::: PAGE TEXT :::

From the Guide

This article is this week's New Beginning Blog, which Cheri is writing from the Monastery's new home in Sequim, WA.

Following the news about how we’re doing with caring for the environment can be a bit discouraging? Daunting? Off-putting? Lead to feelings of hopelessness? Absolutely, if we’re doing what we’re doing in order to achieve a certain outcome. However, as practitioners of awareness we have the marvelous opportunity to just roll everything in Life into, as the Buddha phrased it, “working out our own salvation diligently.”

We do what we do because that’s what we’re doing, that’s how we feel called to engage. We engage because engaging is how life happens. We participate because life is not a spectator sport. We take part in because we are a part of.  And, of course, happily that very being (with) is what we know to be our best opportunity to see how suffering is caused—to see how we cause ourselves to suffer—to let that go and end suffering.

If our personal workshop includes seeing how our decisions and choices lead us toward or away from suffering, that’s a gift. Of course, the voices of egocentric karmic conditioning/self-hate are not going to see our moment-to-moment experience as the marvelous gift it is. Ego, being “no” to Life’s “yes,” will always see through a lens of something wrong/not enough and report what it sees as loudly and consistently as possible.

::: WORKING DATA :::

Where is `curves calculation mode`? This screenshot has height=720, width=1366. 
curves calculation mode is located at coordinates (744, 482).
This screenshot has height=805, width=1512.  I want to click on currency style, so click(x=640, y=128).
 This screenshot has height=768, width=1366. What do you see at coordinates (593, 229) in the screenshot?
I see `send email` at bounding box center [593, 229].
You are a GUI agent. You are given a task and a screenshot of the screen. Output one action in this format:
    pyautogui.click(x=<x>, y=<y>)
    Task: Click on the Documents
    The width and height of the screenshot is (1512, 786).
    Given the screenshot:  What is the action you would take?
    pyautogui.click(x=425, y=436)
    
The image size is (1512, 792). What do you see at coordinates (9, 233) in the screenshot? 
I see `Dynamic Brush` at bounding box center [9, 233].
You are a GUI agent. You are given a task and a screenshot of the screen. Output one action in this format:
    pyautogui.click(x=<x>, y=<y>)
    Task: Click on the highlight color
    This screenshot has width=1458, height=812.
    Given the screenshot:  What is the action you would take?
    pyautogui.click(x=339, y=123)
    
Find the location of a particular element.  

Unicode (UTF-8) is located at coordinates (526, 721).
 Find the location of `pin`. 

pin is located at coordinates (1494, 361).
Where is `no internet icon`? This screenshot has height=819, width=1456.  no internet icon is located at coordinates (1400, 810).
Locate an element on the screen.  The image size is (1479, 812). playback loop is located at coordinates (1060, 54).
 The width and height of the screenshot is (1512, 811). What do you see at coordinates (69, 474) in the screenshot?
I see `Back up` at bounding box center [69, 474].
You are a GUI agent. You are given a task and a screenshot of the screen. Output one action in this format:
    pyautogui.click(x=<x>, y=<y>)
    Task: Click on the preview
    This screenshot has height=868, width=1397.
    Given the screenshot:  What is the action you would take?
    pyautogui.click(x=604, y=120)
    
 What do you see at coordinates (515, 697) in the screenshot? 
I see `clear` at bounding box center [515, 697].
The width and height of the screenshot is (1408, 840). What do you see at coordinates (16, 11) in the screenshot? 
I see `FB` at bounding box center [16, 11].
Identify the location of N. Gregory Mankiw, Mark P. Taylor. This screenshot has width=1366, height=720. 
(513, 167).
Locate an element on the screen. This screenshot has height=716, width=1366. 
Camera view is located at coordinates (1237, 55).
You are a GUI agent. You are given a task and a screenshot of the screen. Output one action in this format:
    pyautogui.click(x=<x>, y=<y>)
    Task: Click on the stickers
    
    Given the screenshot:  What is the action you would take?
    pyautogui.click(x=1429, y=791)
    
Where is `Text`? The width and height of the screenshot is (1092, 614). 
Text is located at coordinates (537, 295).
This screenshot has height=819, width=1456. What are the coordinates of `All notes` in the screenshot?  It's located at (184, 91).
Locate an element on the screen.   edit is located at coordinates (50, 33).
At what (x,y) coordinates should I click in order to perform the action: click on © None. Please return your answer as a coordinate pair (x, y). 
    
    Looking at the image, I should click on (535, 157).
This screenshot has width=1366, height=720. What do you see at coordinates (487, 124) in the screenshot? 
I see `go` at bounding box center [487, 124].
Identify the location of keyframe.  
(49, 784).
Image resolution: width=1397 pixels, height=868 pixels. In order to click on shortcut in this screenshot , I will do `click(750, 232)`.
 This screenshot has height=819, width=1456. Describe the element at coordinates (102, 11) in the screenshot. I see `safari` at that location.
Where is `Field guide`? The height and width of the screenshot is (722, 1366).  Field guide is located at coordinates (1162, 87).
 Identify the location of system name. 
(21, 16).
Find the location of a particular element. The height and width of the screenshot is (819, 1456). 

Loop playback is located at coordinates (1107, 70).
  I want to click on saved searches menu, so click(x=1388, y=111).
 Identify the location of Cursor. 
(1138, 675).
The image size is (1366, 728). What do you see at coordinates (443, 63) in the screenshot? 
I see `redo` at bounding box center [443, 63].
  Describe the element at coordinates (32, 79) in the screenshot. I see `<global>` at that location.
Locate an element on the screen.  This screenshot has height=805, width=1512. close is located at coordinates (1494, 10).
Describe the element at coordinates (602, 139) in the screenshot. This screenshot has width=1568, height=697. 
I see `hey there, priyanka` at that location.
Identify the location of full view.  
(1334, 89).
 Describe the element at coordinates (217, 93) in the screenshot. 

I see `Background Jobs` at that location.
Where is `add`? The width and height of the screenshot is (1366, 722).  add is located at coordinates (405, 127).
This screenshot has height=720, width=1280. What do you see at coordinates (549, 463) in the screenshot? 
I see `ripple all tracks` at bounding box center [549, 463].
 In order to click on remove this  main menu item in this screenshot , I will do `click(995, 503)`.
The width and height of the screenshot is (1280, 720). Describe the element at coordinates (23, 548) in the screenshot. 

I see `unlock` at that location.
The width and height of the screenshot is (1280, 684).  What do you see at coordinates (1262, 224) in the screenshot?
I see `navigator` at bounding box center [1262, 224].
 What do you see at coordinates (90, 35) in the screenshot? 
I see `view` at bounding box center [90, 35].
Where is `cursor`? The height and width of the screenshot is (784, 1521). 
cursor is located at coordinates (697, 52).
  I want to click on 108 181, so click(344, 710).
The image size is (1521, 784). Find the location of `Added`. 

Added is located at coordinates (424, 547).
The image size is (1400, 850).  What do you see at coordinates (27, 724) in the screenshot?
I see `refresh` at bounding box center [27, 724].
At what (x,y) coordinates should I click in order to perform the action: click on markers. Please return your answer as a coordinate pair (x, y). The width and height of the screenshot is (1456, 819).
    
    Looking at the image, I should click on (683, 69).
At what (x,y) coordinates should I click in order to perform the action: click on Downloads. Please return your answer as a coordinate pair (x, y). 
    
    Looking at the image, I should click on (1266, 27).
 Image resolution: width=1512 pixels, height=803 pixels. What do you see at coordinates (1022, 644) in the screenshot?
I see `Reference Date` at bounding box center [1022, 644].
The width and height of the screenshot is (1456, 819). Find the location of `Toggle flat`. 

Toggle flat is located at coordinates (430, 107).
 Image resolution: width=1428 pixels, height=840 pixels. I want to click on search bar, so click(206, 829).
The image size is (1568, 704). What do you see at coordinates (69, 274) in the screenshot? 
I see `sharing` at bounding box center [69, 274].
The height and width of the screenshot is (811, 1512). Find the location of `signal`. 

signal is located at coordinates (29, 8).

:::

SET OF TASKS:
1 – Answer these questions about the article:
(a) Where is the Monastery's new home?
(b) What reason does the article give for why we participate?
(c) What is Ego said to be, in relation to Life's "yes"?
2 – Reproduce the records line for line, starting at their first line and stopping after the line that contains "center [593, 229].".

FULL SOLUTIONS:
1 –
(a) Sequim, WA.
(b) Because life is not a spectator sport.
(c) Ego is "no" to Life's "yes."

2 –
Where is `curves calculation mode`? This screenshot has height=720, width=1366. 
curves calculation mode is located at coordinates (744, 482).
This screenshot has height=805, width=1512.  I want to click on currency style, so click(x=640, y=128).
 This screenshot has height=768, width=1366. What do you see at coordinates (593, 229) in the screenshot?
I see `send email` at bounding box center [593, 229].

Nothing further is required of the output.